Being 75 means a lot to me because as you rightly said, this is a country where life is short. But life is also short anywhere. If you are 75 anywhere in the world, you have to give thanks to God. It is his grace that enables one to attain 75. It really means a lot to me.
Having a wife and an amazing family makes it an interesting journey so far. And I felt it would be interesting to mark the day simply to thank God.
You were born in Kano and had your formative years there. What was it like growing up in northern Nigeria at the time?
Growing up in Kano was an amazing experience. I grew up in a hybrid community. It was a community where we had people from diverse ethnic groups. My childhood friends and I didn’t think Kano wasn’t our home.

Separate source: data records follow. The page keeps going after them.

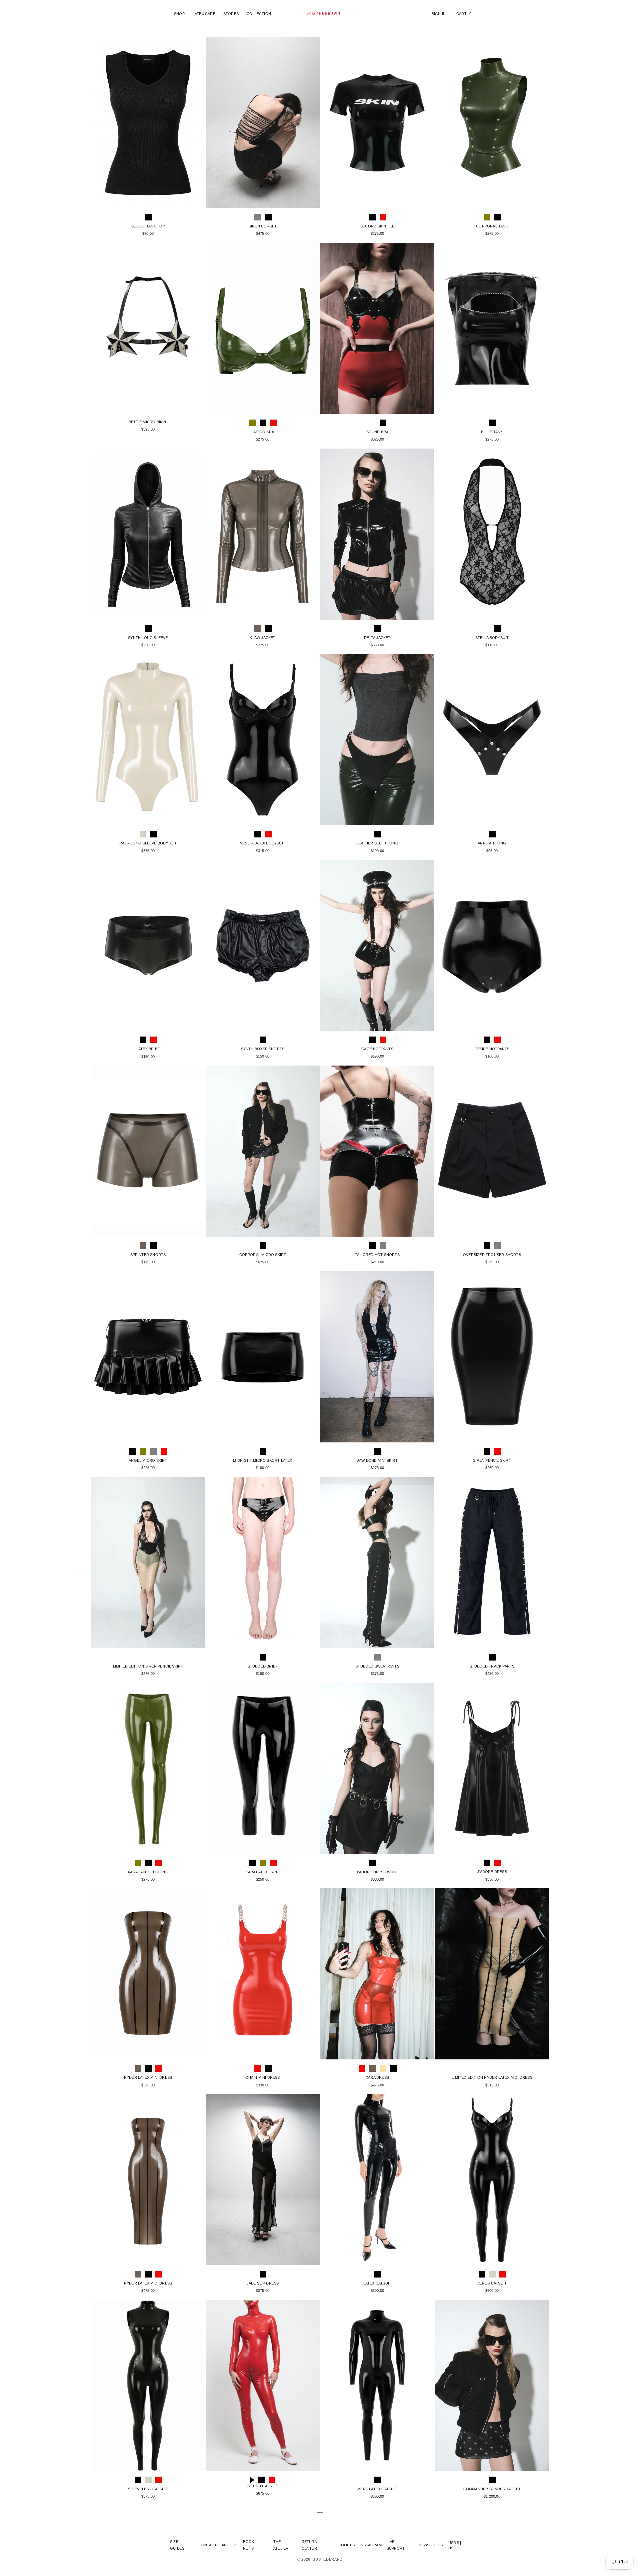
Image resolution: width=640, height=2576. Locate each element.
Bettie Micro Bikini (148, 422)
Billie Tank (492, 432)
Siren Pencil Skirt (492, 1460)
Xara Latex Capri (262, 1872)
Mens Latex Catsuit (377, 2489)
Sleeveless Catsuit (148, 2489)
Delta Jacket (377, 638)
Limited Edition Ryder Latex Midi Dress (492, 2077)
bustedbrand (328, 2559)
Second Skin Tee (377, 226)
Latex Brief (148, 1049)
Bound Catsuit (262, 2486)
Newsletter (431, 2545)
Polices (347, 2545)
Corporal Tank (492, 226)
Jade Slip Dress (263, 2283)
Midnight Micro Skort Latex (262, 1460)
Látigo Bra (262, 432)
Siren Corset (263, 226)
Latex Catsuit (377, 2283)
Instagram (371, 2545)
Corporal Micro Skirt (262, 1255)
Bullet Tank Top (148, 226)
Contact (208, 2545)
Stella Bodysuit (492, 638)
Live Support (396, 2545)
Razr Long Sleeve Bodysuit (148, 843)
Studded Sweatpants (377, 1666)
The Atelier (280, 2545)
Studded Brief (263, 1666)
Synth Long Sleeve (148, 638)
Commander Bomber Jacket (492, 2489)
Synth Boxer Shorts (263, 1049)
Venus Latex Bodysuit (262, 843)
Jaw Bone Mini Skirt (377, 1460)
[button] (179, 13)
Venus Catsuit (492, 2283)
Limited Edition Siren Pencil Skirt (148, 1666)
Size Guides (177, 2545)
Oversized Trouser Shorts (492, 1255)
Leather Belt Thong (377, 843)
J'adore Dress (492, 1872)
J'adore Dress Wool (377, 1872)
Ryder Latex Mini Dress (148, 2077)
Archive (230, 2545)
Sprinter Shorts (148, 1255)
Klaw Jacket (262, 638)
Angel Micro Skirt (148, 1460)
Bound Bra (377, 432)
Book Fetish (249, 2545)
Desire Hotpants (492, 1049)
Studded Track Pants (492, 1666)
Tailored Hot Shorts (377, 1255)
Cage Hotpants (377, 1049)
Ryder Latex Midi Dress (148, 2283)
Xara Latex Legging (148, 1872)
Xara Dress (377, 2077)
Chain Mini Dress (262, 2077)
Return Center (309, 2545)
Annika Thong (492, 843)
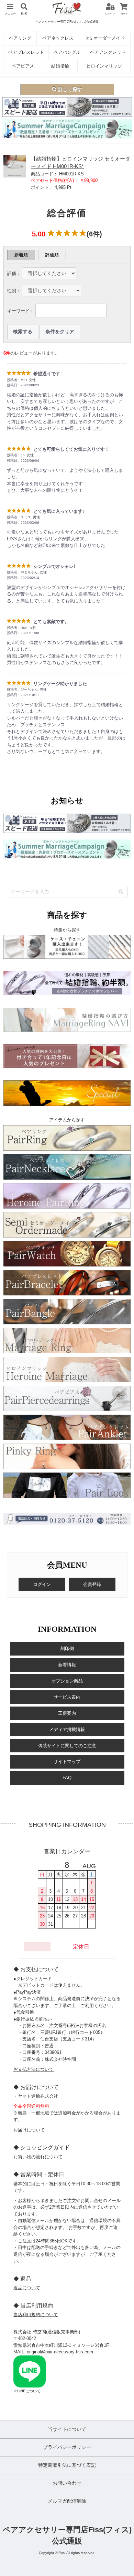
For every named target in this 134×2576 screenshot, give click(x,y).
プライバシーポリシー (67, 2447)
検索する (22, 331)
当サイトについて (67, 2429)
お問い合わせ (67, 2483)
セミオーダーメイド (105, 38)
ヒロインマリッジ (104, 66)
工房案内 (67, 1713)
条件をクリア (59, 331)
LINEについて (29, 2391)
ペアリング (20, 38)
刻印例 (67, 1648)
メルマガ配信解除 (67, 2501)
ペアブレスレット (26, 52)
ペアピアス (23, 66)
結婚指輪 (60, 66)
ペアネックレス (58, 38)
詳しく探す (69, 89)
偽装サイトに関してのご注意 (67, 1745)
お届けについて (29, 2129)
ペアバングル (67, 52)
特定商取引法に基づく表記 (67, 2465)
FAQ (67, 1777)
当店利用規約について (35, 2314)
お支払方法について (33, 2069)
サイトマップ (67, 1761)
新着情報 (67, 1664)
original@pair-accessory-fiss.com (60, 2351)
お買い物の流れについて (38, 2156)
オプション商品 (67, 1680)
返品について (26, 2287)
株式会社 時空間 (29, 2331)
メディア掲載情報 (67, 1729)
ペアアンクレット (108, 52)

That explains why I didn’t see beyond the North when it was time for me to proceed to high school. I wanted to go to Saint Paul’s Wusasa, Zaria, and Saint John’s, Kaduna. I didn’t think of going to school in the West where my father came from or somewhere in the South where my mother came from.
The North was my worldview and that tells you where we came from. There was that kind of feeling that North was our home. Suddenly, we realised
it wasn’t home. But that came much later. My mother, may God rest her soul, said to me that I was born there but do not belong there. She said that to me when I was about to get into high school. She said I must find a way to attend school in the South.
This was my mother in the late 50s, who perhaps saw where Nigeria was headed. She said I must find a way to go to school in the South. I didn’t think it was a smart thing to do at the time. I thought mama was doing it for something else.
Looking back now I could see it was a smart thing to do. When I arrived in Ibadan where I lived with my relative, the arrangement was that by living there, I would go to the high school in the West. I had finished school in the North and spent one year because I didn’t want to go to Ibadan. When I arrived in Ibadan, I couldn’t speak Yoruba.
My Yoruba was bad. And I had a funny accent. People were surprised because my name is Yemi Ogunbiyi and I couldn’t speak Yoruba. I had removed Ifeanyi because I was known as Ifeanyi Ogunbiyi in the North.
I spoke only Hausa and Igbo. People laughed at me. I had to learn how to speak Yoruba from scratch. I learned the alphabets too. I enrolled in high school in Ibadan. I was a slow starter. It was a public school. It was not the best in the country but it offered quality education.
By the time I was 15 years old, I was considered a very bright student. I ended up becoming the head boy. In my third year, Gen Alabi Isama, retd, who was a colonel at the time, sponsored me to Man’O War drills at Gurara Waterfalls.
The aim was to prepare me for a leadership position. I didn’t know who sponsored me then, but I later knew he was the one. I ended up becoming the head boy of the institution. I was interested in going to Kings College.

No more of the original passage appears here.